- [Task inputs]:
_ _ _ _ _

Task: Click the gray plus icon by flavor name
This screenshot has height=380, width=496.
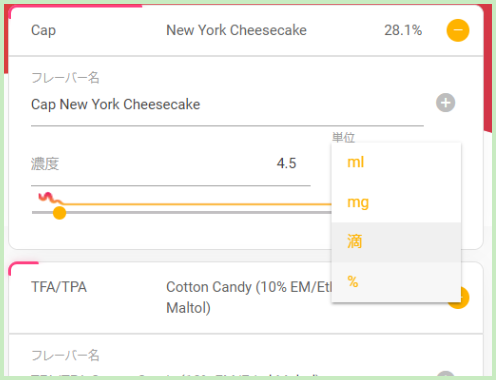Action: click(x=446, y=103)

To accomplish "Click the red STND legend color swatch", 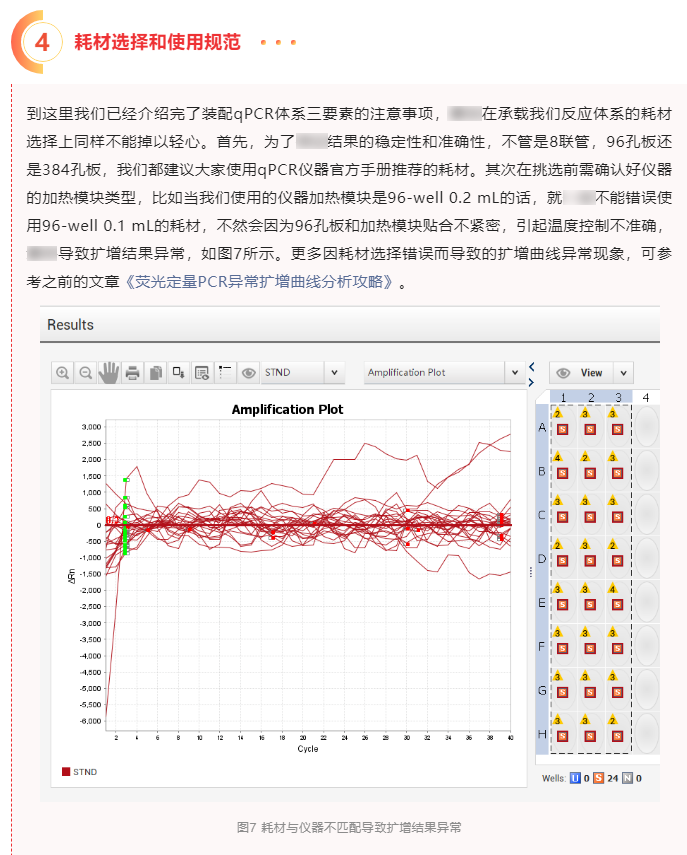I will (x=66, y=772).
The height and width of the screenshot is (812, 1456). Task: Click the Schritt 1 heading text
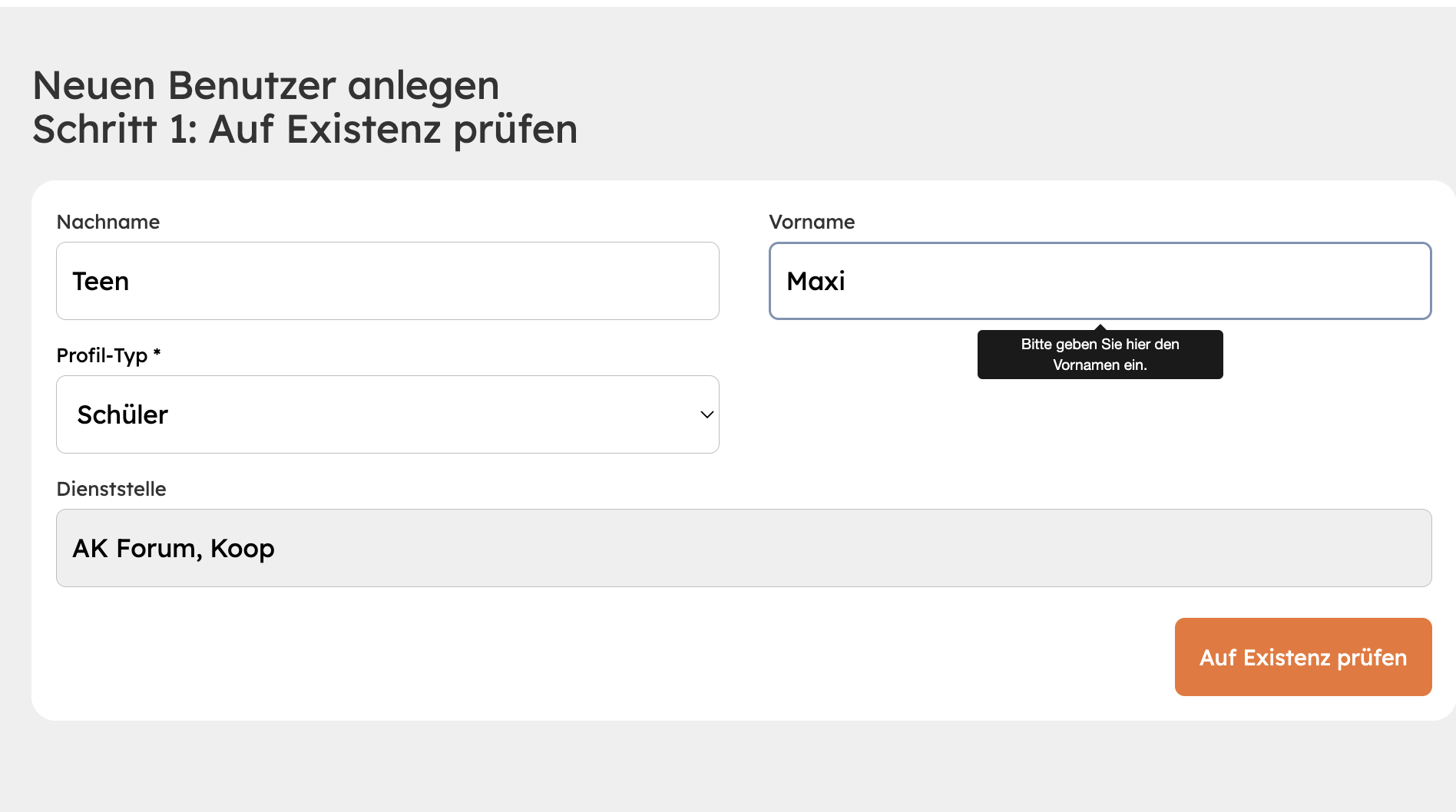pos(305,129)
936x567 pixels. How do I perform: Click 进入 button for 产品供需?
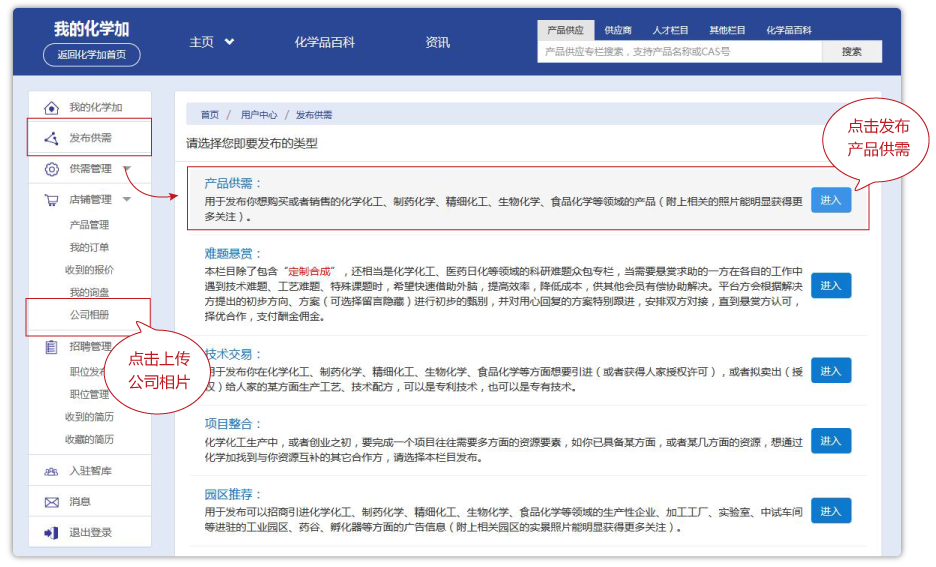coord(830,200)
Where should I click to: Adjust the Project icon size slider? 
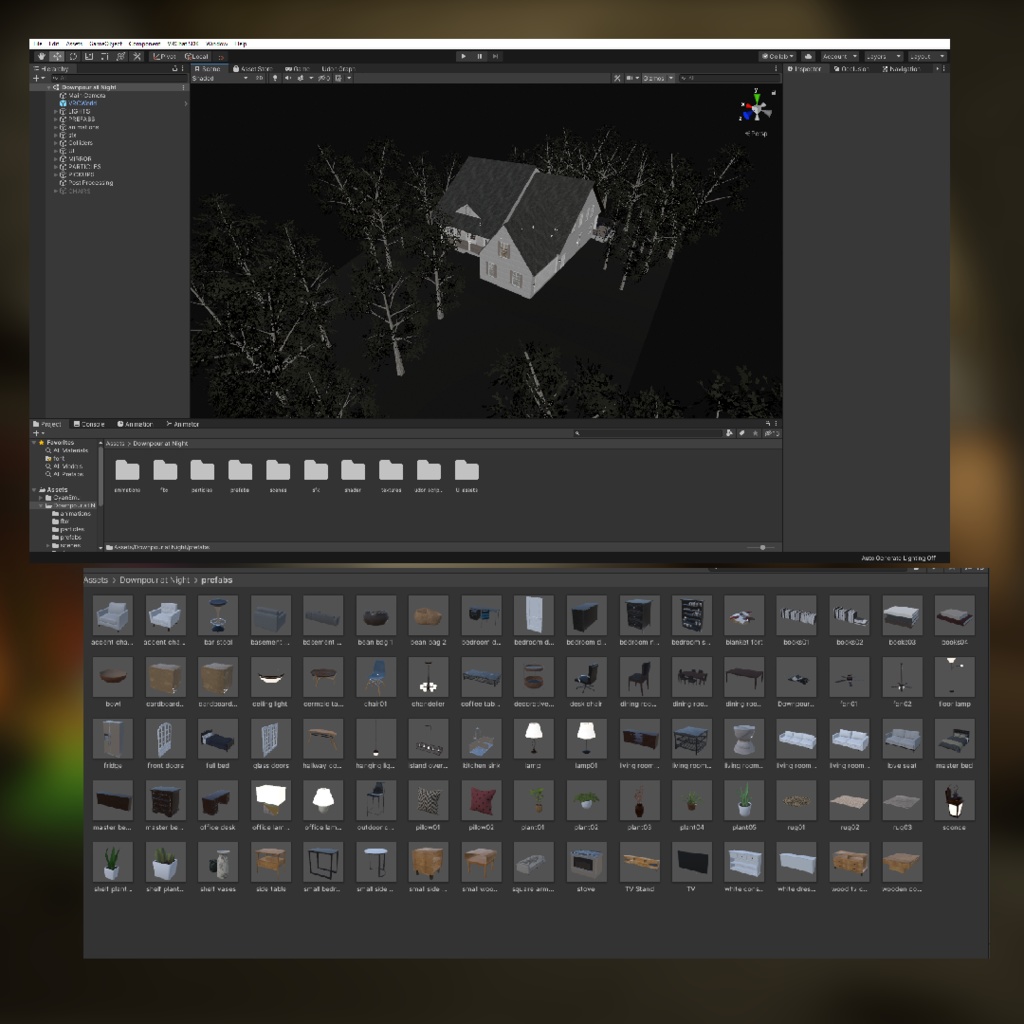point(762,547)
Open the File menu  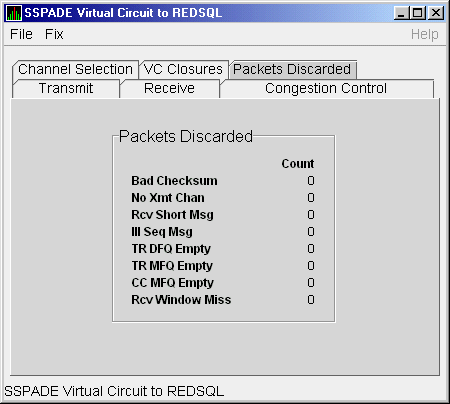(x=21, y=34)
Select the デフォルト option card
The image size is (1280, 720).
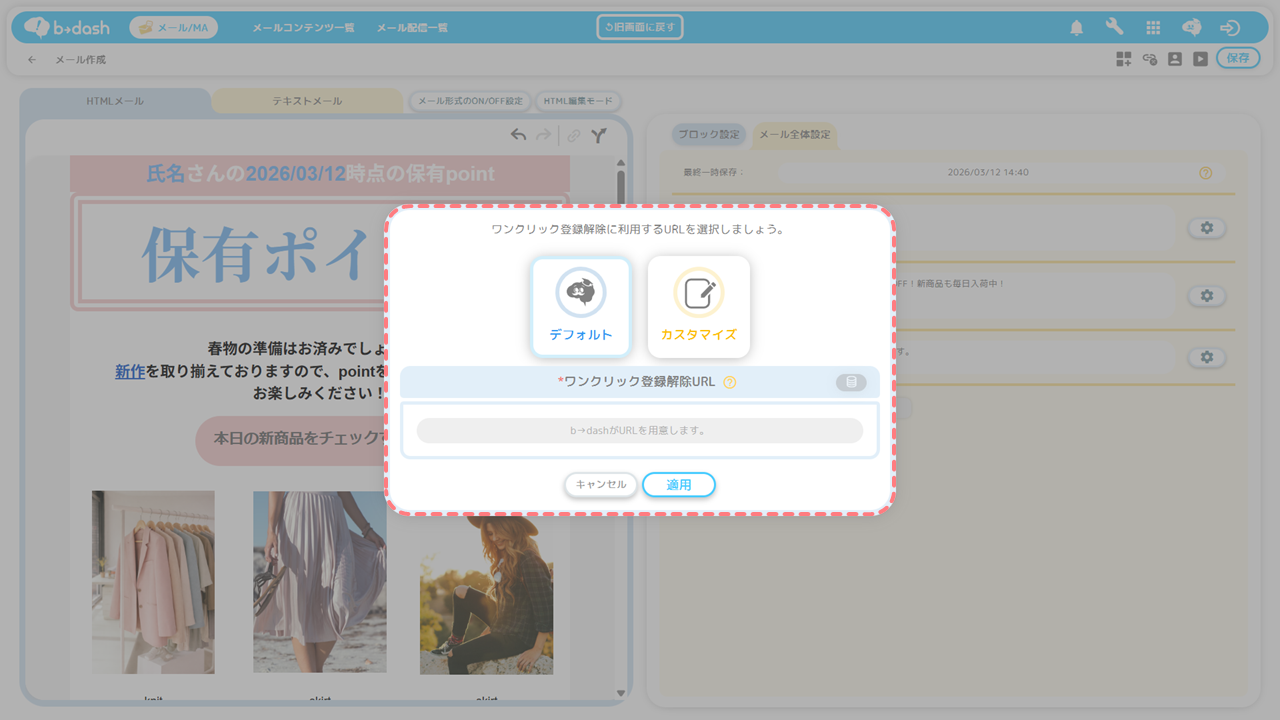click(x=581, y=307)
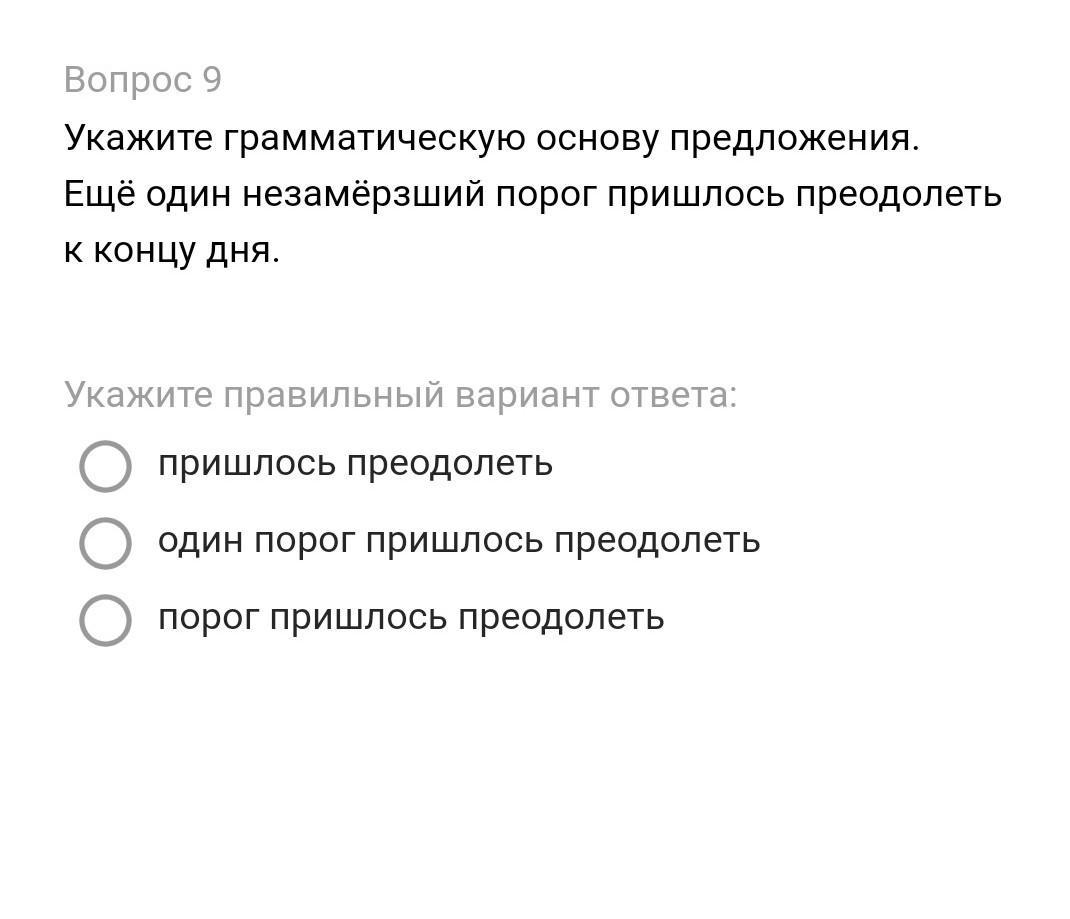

_ _ _ _ _

- [Given instruction]:
Can you lay out the entries from the line with "Select the デフォルト option card" through the end of the entries as a two-column CSV with the columns instruction and answer, one row per entry, each value in a single quoted field with line breaks replaced by spaces and the pictures left out?

- [Result of the task]:
instruction,answer
"Select the デフォルト option card The image size is (1280, 720).","click(x=581, y=307)"